LILONGWE (MaraPost)--Malawi government's newly coined concept, Zero-Aid Budget (ZAB) will have a major impact on tax revenues and the country's economic growth, economic analyst Chikavu Nyirenda has said.
Zero-Aid Budget, according to Nyirenda, is a creatively fangled expression that will see government drawing up a national budget to finance recurrent expenditure from domestically generated resources in form of tax and non-tax revenue.
"We are once again faced with a prospect of producing a budget on the assumption of no aid. We experienced with this new fangled concept under the Bingu wa Mutharika administration with the inappropriately names "Zero-Deficit Budget".
"And the results were, to say the least, disastrous. Whatever the case, the message is aloud and clear; no budgetary support to Malawi for the 2014/15 Fiscal Year and beyond if we keep handling finances in such a shoddy manner and fail to comprehensively address all the loopholes in the system that allow individuals to siphon billions of Malawi Kwachas from the public purse," said Nyirenda.
The 2014/15 budget is conservatively estimated to be in the region of K700 billion.
"Based on the ZAB principle of financing recurrent expenditure and with reference to the 70/30 percent standard observed in the current fiscal year, this means that government needs to raise approximately K500 billion," he claims.
This, according to him, will put pressure on the already high interest rates that have effectively stifled economic activity.
"In addition, this will against a back-drop off decreasing levels of business activity due to the ever-increasing cost of living and inflation that have eroded disposable incomes-given that practically 95 percent of revenues are from taxes, this will have a major impact on tax revenue," he explains.
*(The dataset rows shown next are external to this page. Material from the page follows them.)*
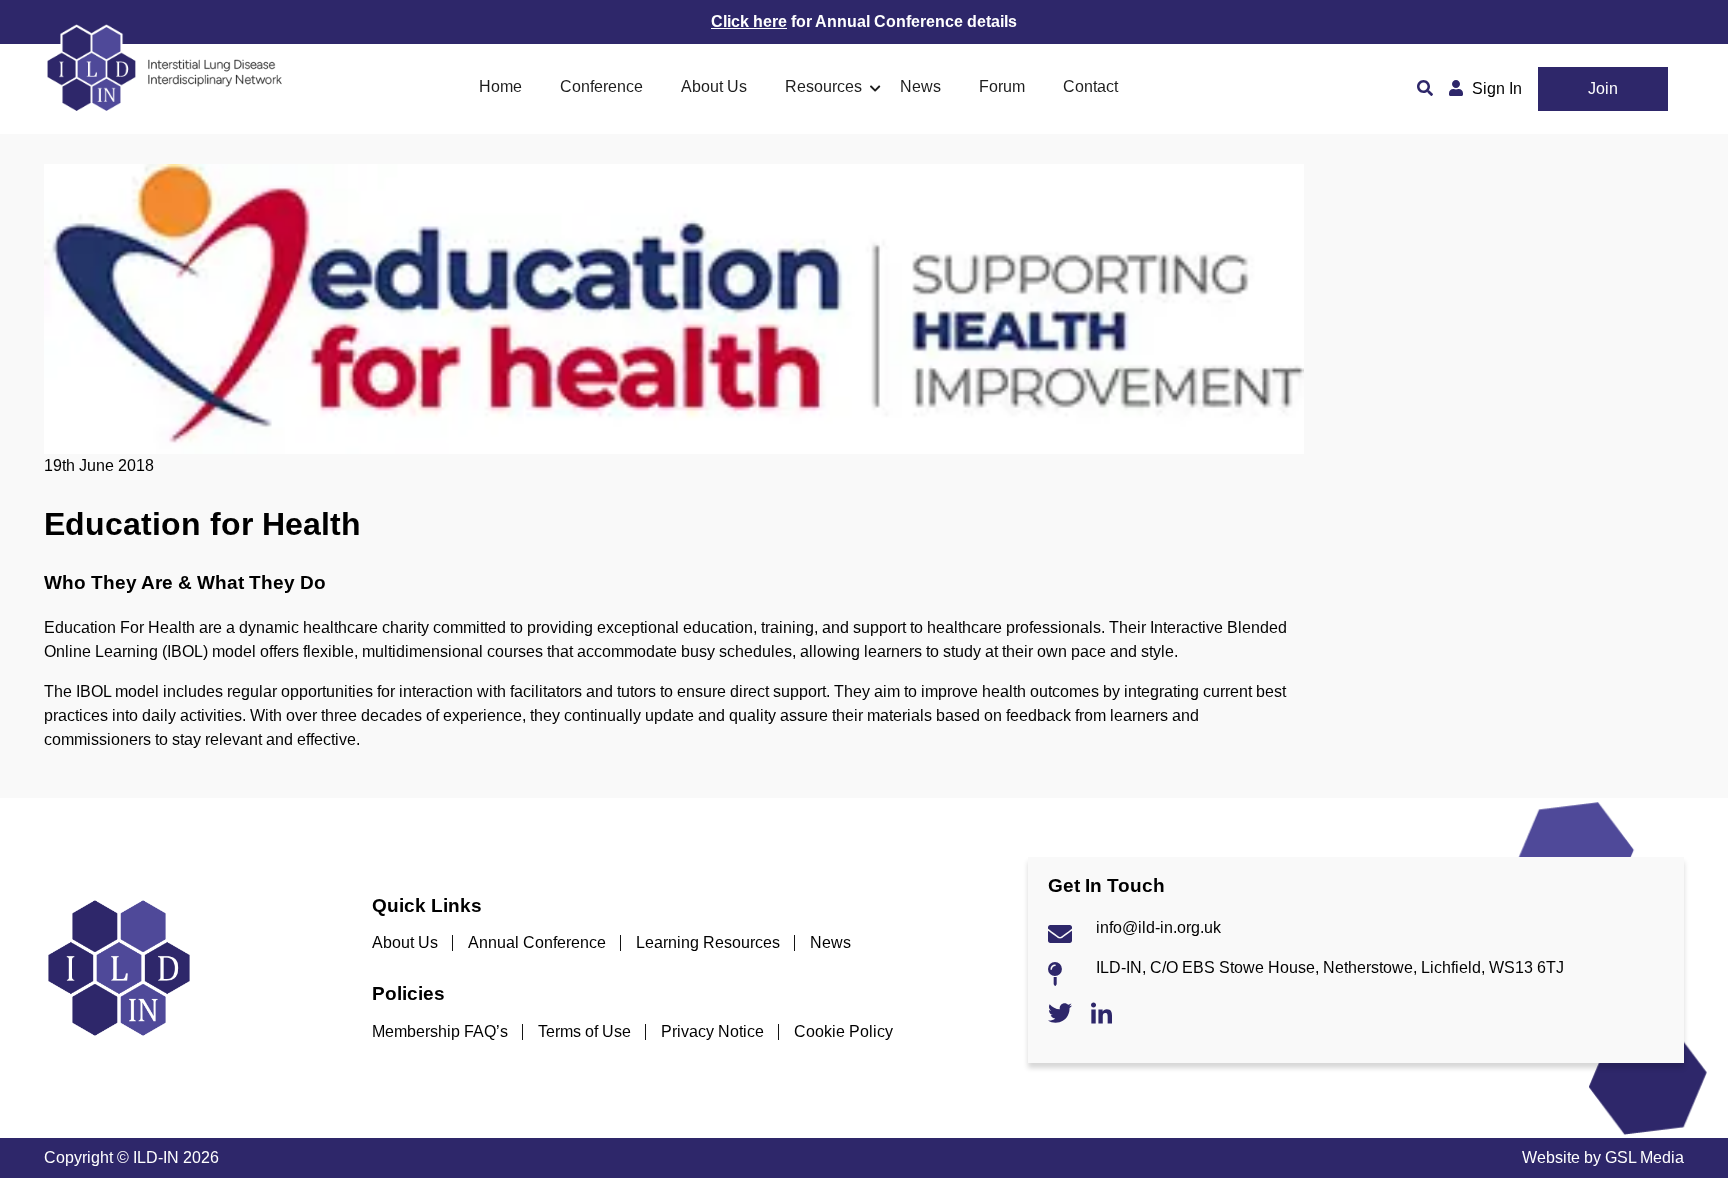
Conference (601, 86)
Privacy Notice (712, 1031)
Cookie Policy (843, 1031)
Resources (823, 86)
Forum (1002, 86)
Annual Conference (537, 942)
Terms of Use (584, 1031)
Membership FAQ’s (440, 1031)
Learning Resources (708, 942)
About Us (714, 86)
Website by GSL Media (1603, 1157)
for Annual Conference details (864, 21)
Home (500, 86)
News (920, 86)
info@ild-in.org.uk (1158, 927)
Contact (1090, 86)
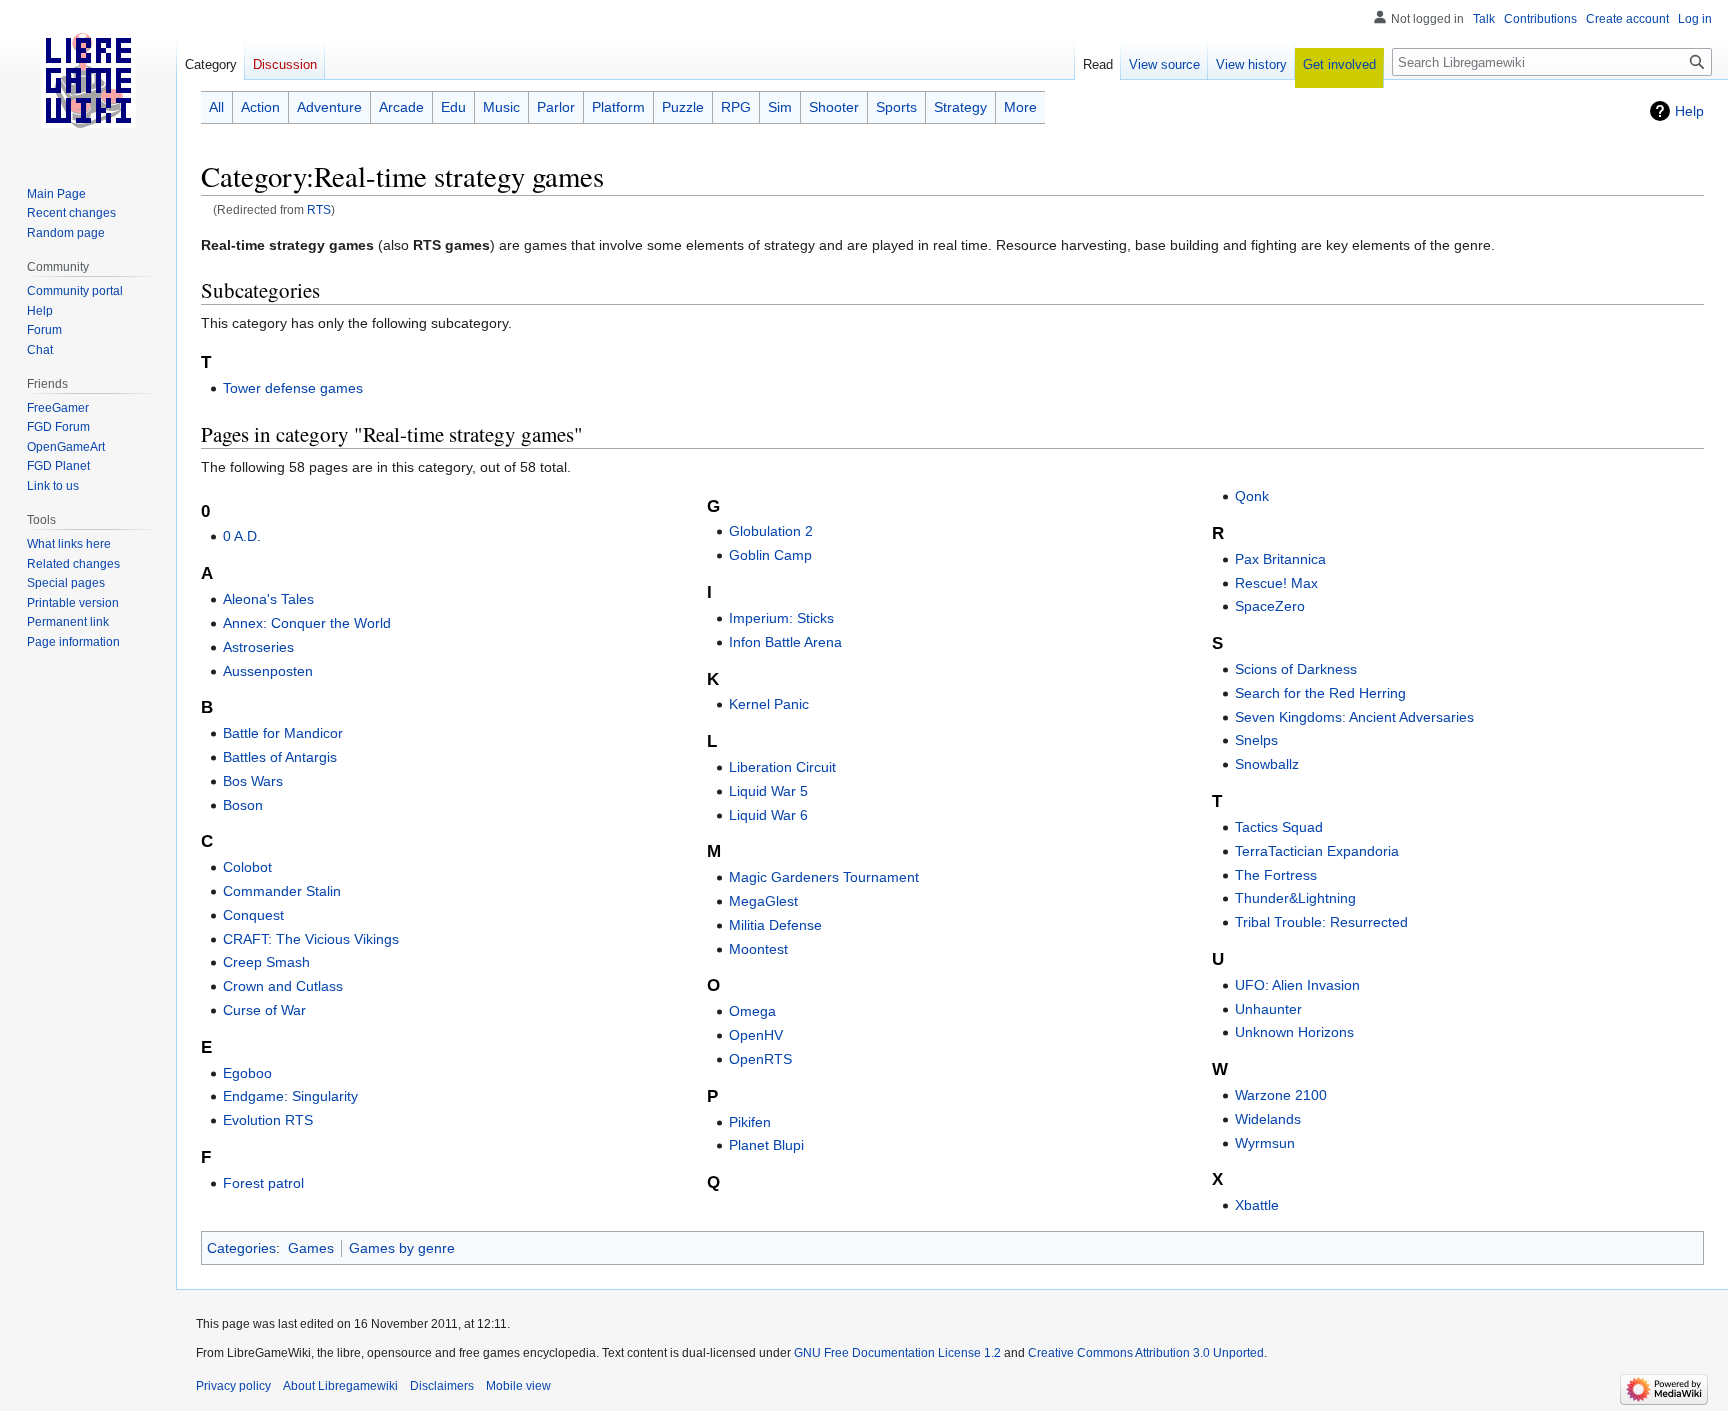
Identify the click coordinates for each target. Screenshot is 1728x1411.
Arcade (401, 107)
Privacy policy (233, 1386)
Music (501, 107)
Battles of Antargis (280, 757)
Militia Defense (775, 925)
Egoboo (247, 1073)
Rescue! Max (1276, 583)
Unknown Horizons (1294, 1032)
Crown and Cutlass (283, 986)
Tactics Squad (1279, 827)
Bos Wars (253, 781)
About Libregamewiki (340, 1386)
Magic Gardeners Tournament (824, 877)
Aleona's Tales (268, 599)
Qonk (1252, 496)
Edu (453, 107)
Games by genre (402, 1248)
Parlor (556, 107)
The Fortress (1276, 875)
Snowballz (1267, 764)
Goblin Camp (770, 555)
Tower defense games (293, 388)
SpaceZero (1270, 606)
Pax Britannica (1280, 559)
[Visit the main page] (88, 80)
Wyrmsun (1265, 1143)
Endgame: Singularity (290, 1096)
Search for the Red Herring (1320, 693)
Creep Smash (266, 962)
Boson (243, 805)
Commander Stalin (282, 891)
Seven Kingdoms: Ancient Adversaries (1354, 717)
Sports (896, 107)
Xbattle (1257, 1205)
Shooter (834, 107)
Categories (241, 1248)
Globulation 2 (771, 531)
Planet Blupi (766, 1145)
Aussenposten (268, 671)
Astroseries (258, 647)
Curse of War (264, 1010)
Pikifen (750, 1122)
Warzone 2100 (1281, 1095)
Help (1689, 111)
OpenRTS (760, 1059)
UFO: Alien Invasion (1297, 985)
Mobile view (518, 1386)
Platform (618, 107)
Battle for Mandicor (283, 733)
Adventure (329, 107)
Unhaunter (1268, 1009)
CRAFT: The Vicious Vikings (311, 939)
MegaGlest (763, 901)
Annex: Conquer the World (307, 623)
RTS (319, 209)
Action (260, 107)
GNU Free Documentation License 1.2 (897, 1353)
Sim (780, 107)
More (1020, 107)
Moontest (758, 949)
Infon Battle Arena (785, 642)
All (216, 107)
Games (311, 1248)
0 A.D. (242, 536)
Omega (752, 1011)
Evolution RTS (268, 1120)
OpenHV (756, 1035)
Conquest (253, 915)
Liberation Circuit (782, 767)
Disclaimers (442, 1386)
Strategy (960, 107)
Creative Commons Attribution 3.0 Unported (1146, 1353)
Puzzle (683, 107)
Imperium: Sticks (781, 618)
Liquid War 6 (768, 815)
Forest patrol (263, 1183)
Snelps (1256, 740)
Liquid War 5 (768, 791)
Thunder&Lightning (1295, 898)
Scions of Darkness (1296, 669)
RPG (736, 107)
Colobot (247, 867)
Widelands (1268, 1119)
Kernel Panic (769, 704)
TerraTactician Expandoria (1317, 851)
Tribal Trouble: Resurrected (1321, 922)
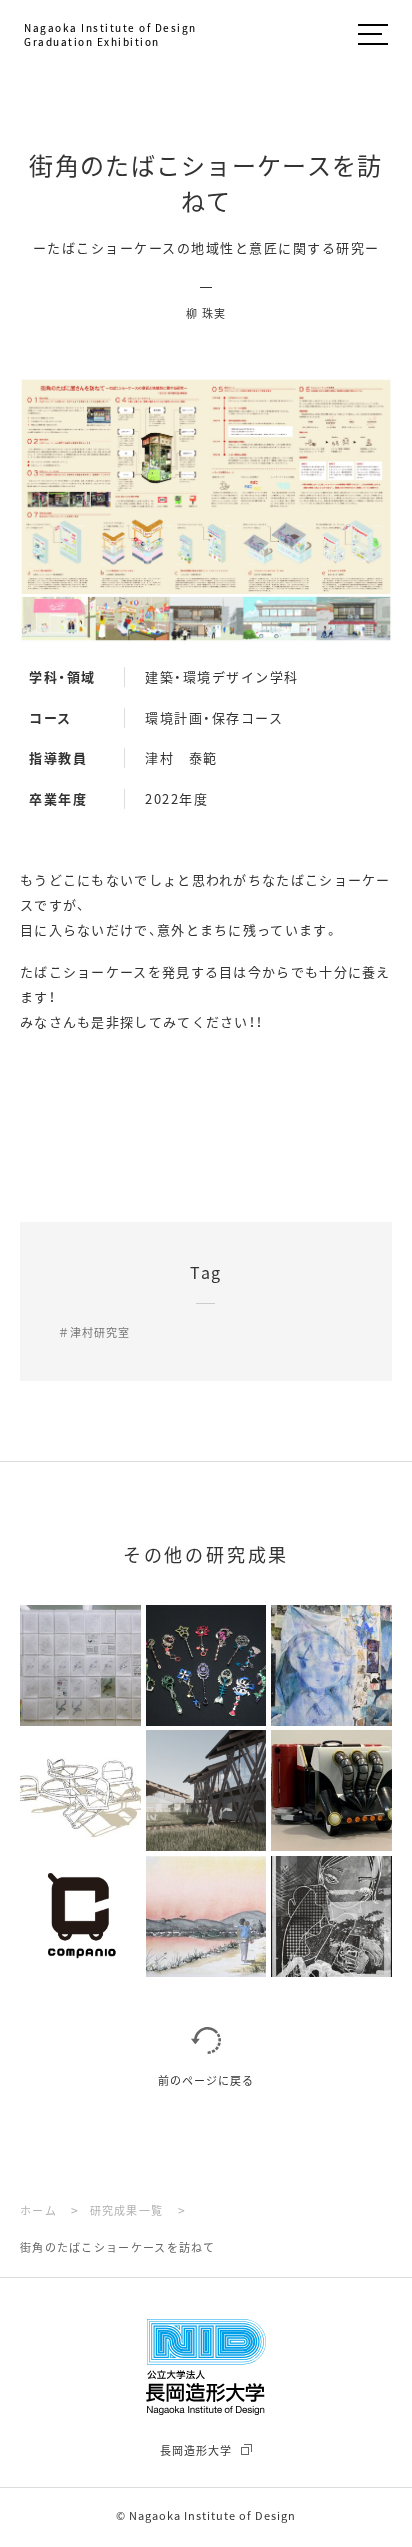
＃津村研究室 (94, 1332)
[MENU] (373, 37)
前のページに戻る (206, 2080)
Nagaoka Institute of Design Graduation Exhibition (110, 35)
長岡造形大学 (196, 2450)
Government also owes the private sector huge arrears running into billions and failure to settle these obligations will lead to scaling down of operations and closure of some business, he warns.
But Finance Minister Maxwell Mkwezalamba argues that the country has the capacity to implement ZAB with locally generated resources.
He said it is high time Malawians realised that donors are phasinng out donor support to most African countries due to global economic challenges.